NAME: Wetlands extent, structure and hydrology

BRIEF DESCRIPTION: Wetlands are complex and sensitive ecosystems, characterized by a water table at or near the land surface for some part of the year, by soil conditions that differ from adjacent uplands, and by vegetation adapted to wet conditions. Wetlands are usually classified on the basis of their morphology and vegetation and, to a lesser extent, their hydrology. Though definitions vary, the following types are widely recognized: coastal salt and freshwater marshes; swamps (mangrove, shrub and wooded); wet grasslands, meadows and prairies; and peatlands (landforms in which organic sediments have accumulated to depths in excess of 30-50 cm, including mires, moors, muskeg, bogs and fens).

The areal extent, distribution, and surface and internal structures of a wetland can be altered by many processes, such as organic and inorganic sediment deposition and erosion, paludification (lateral spread), terrestrialization (colonization of open water by wetland plant communities), and changing hydrology. In the case of coastal wetlands, saltwater intrusion and changes in sea level can also be important [see relative sea level; shoreline position].

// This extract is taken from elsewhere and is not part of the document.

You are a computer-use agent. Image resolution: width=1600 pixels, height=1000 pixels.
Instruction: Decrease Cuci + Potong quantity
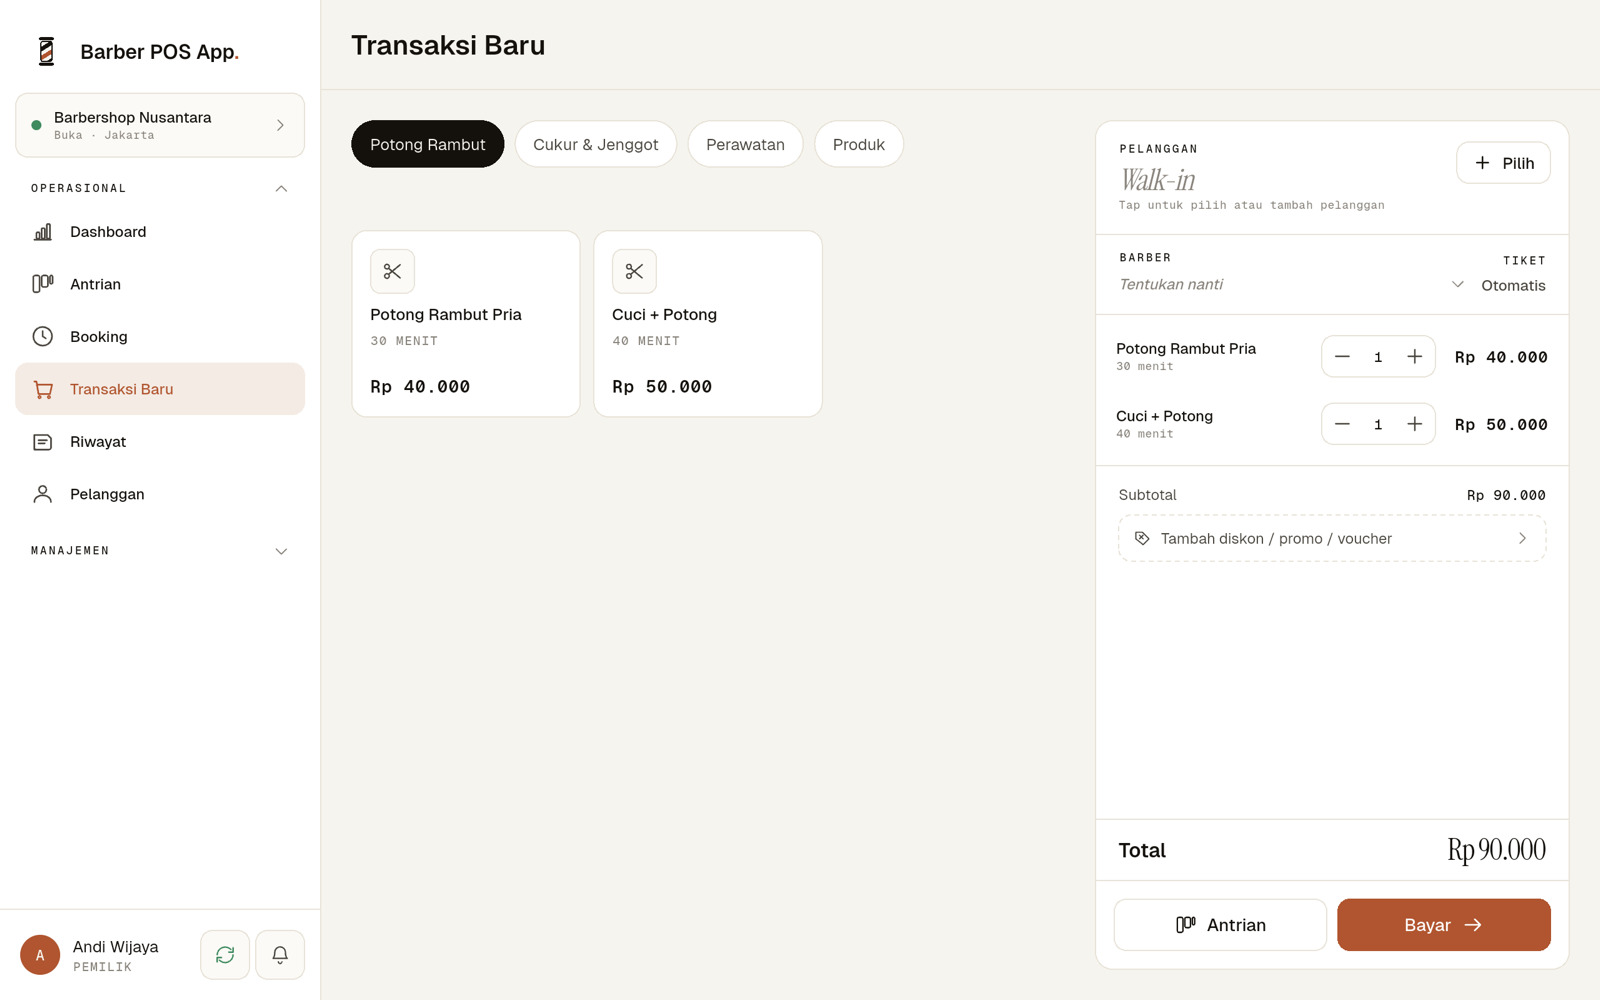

Hydrological relationships play a key role in wetland ecosystem processes, and in determining structure and growth. Different wetlands have a characteristic hydroperiod, or seasonal pattern of water levels, that defines the rise and fall of surface and subsurface water. An important geoindicator is the water budget of a wetland, which links inputs from groundwater, runoff, precipitation, and physical forces (wind, tides) with outputs from drainage, recharge, evaporation and transpiration. Annual or seasonal changes in the range of water levels affect visible surface biota, decay processes, accumulation rates, and gas emissions. Such changes can occur in response to a range of external factors, such as fluctuations in water source (river diversions, groundwater pumping), climate or land use (forest clearing). Waters flowing out of wetlands are chemically distinct from inflow waters, because a range of physical and chemical reactions take place as water passes through organic materials, such as peat, causing some elements (e.g. heavy metals) to be sequestered and others (e.g. DOC, humic acids) to be mobilized.

A baseline of wetland conditions may be established through a paleoecological study to investigate whether a present-day wetland is stable or actively evolving, and if so in what direction and at what rate.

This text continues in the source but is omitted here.